While self-confidence is an engine that can take us to where we want to go, this confidence is myopic. The engine eventually falters. Repeatedly, the Bible warns us against self-trust:

  • Put not your trust in princes, in a son of man, in whom there is no salvation. When his breath departs, he returns to the earth; on that very day his plans perish. Blessed is he whose help is the God of Jacob, whose hope is in the LORD his God, who made heaven and earth, the sea, and all that is in them, who keeps faith forever; (Psalm 146:3–6)

Reality will eventually overtake self-trust, and our engine will eventually find its resting place on a junk heap:

  • Thus says the LORD: “Cursed is the man who trusts in man and makes flesh his strength, whose heart turns away from the LORD. He is like a shrub in the desert, and shall not see any good come. He shall dwell in the parched places of the wilderness, in an uninhabited salt land.” (Jeremiah 17:5–6)

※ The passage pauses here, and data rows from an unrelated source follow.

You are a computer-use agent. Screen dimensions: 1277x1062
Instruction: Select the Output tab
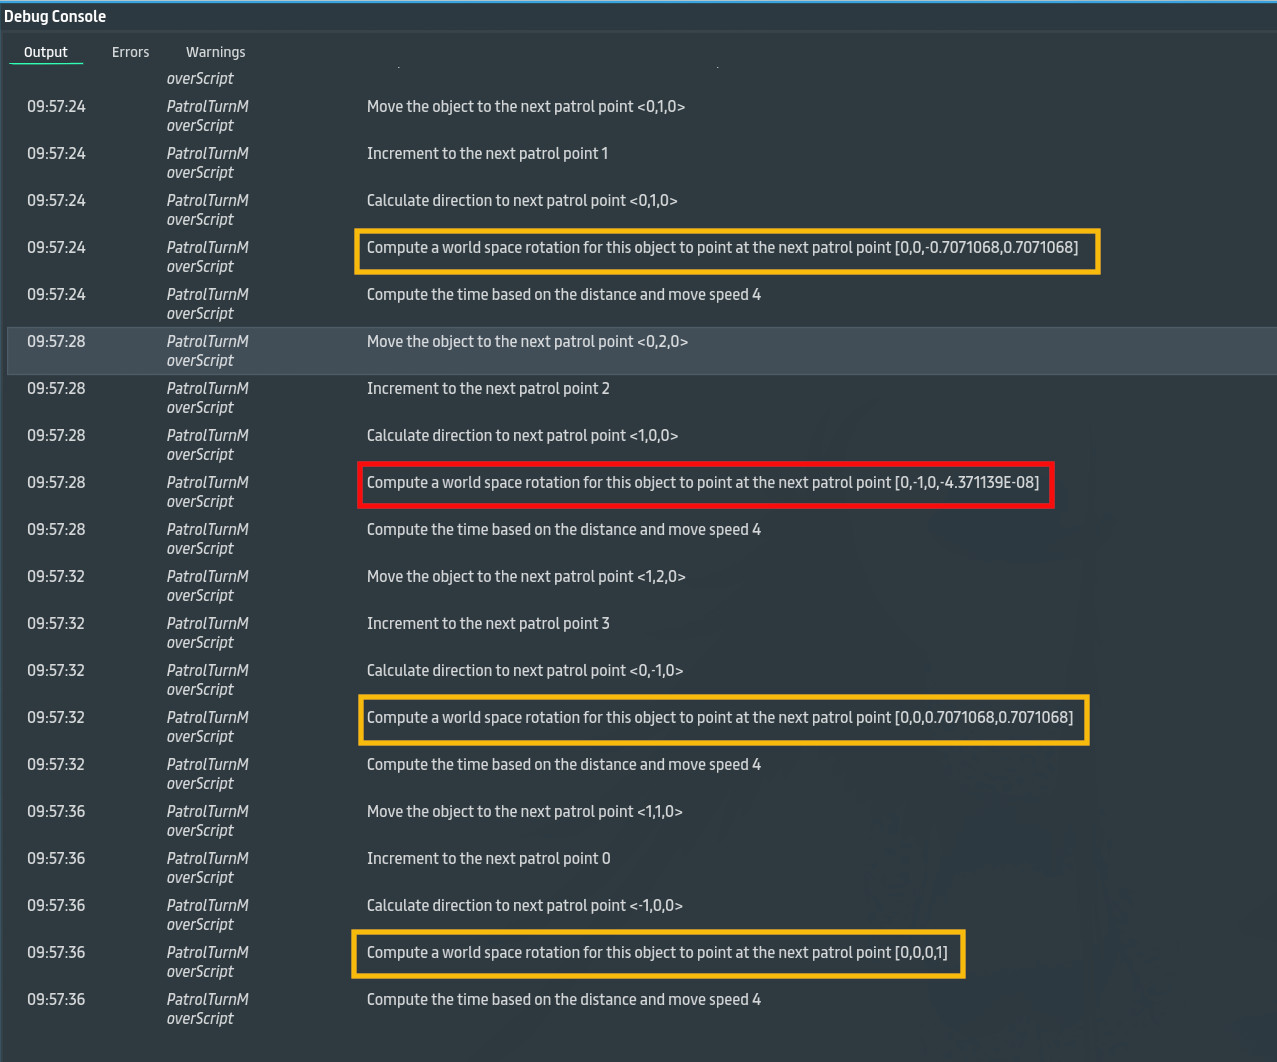[x=46, y=51]
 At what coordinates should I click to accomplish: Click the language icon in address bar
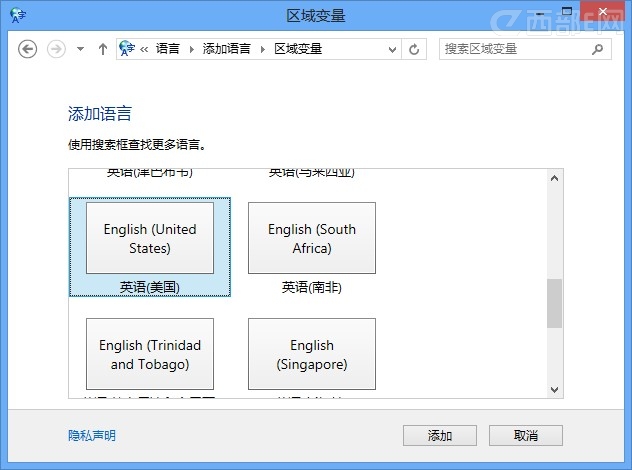coord(127,49)

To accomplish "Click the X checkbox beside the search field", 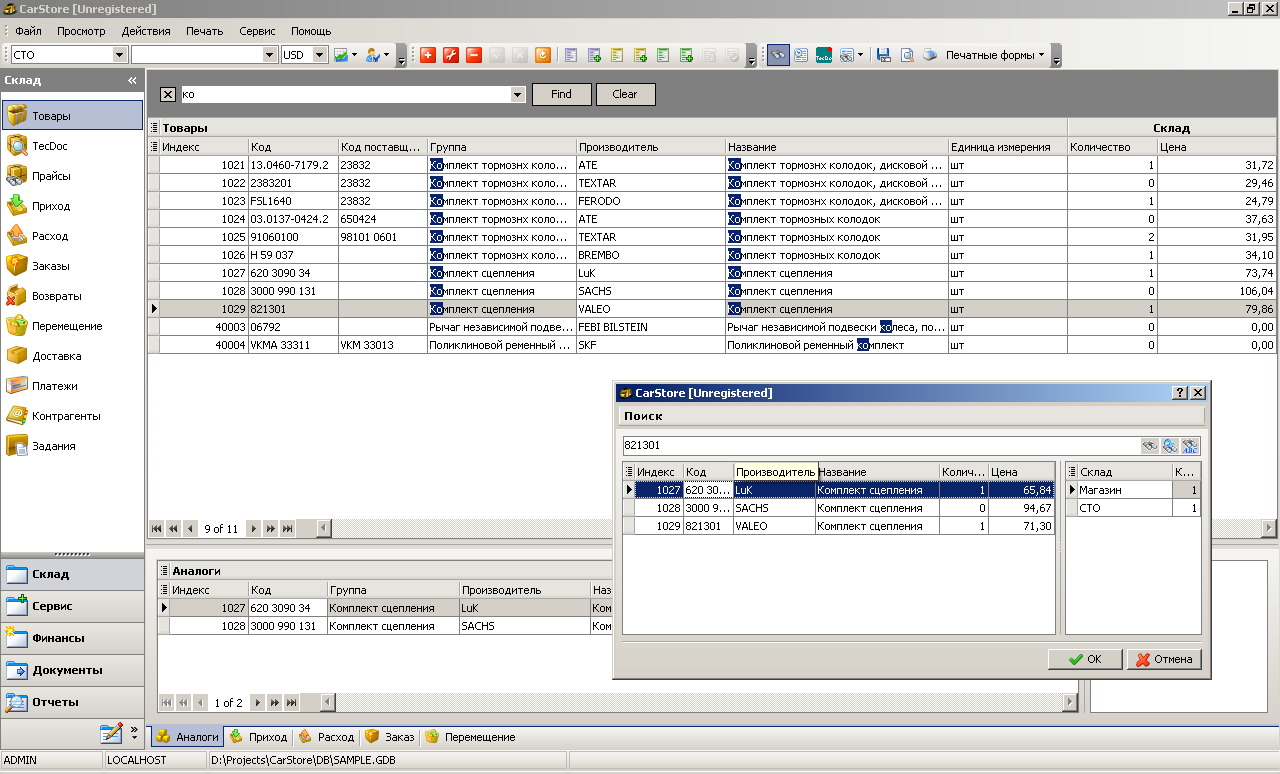I will click(x=168, y=94).
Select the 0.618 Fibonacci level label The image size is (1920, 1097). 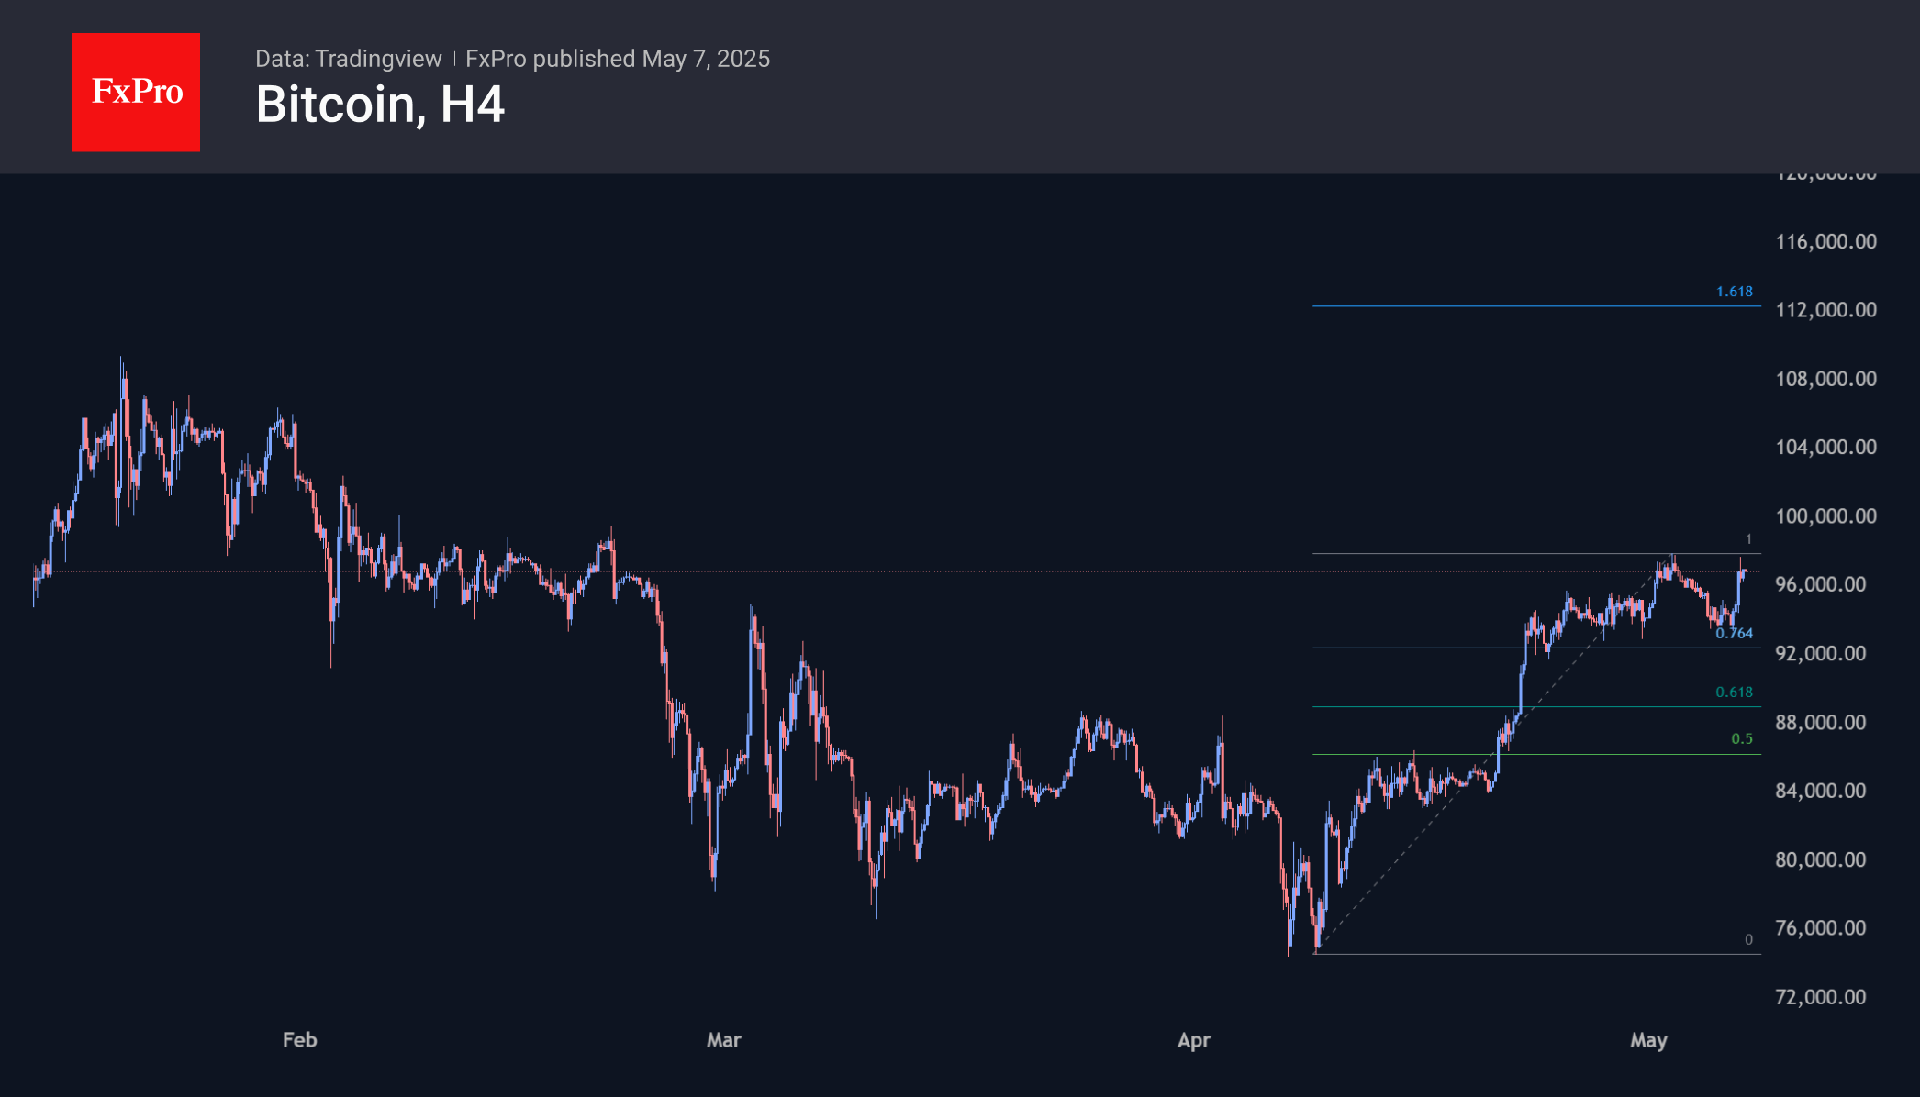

A paradigm is only as good as its ability to answer all the questions within its domain. The self-confidence paradigm falters in many areas. The biographies of the self-confident reveal that although they tend to be more likely to achieve their successes, their lives show little indication that they had been more fulfilled or had attained a greater degree of compassion than others. And then death comes knocking.

I am grateful that I have been given a resting place, which takes my attention away from my inadequate self and places it where it belongs – on a God who will never stop loving and caring for me.